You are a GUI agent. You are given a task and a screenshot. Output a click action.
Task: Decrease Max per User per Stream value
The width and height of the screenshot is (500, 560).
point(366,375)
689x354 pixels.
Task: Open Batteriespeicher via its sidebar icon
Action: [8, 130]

####################

● **INSTRUCTION**:
Update the lines above by replacing "Stream" with "Channel" and leaving everything else unchanged.

● **WRITTEN ANSWER**:
You are a GUI agent. You are given a task and a screenshot. Output a click action.
Task: Decrease Max per User per Channel value
The width and height of the screenshot is (500, 560).
point(366,375)
689x354 pixels.
Task: Open Batteriespeicher via its sidebar icon
Action: [8, 130]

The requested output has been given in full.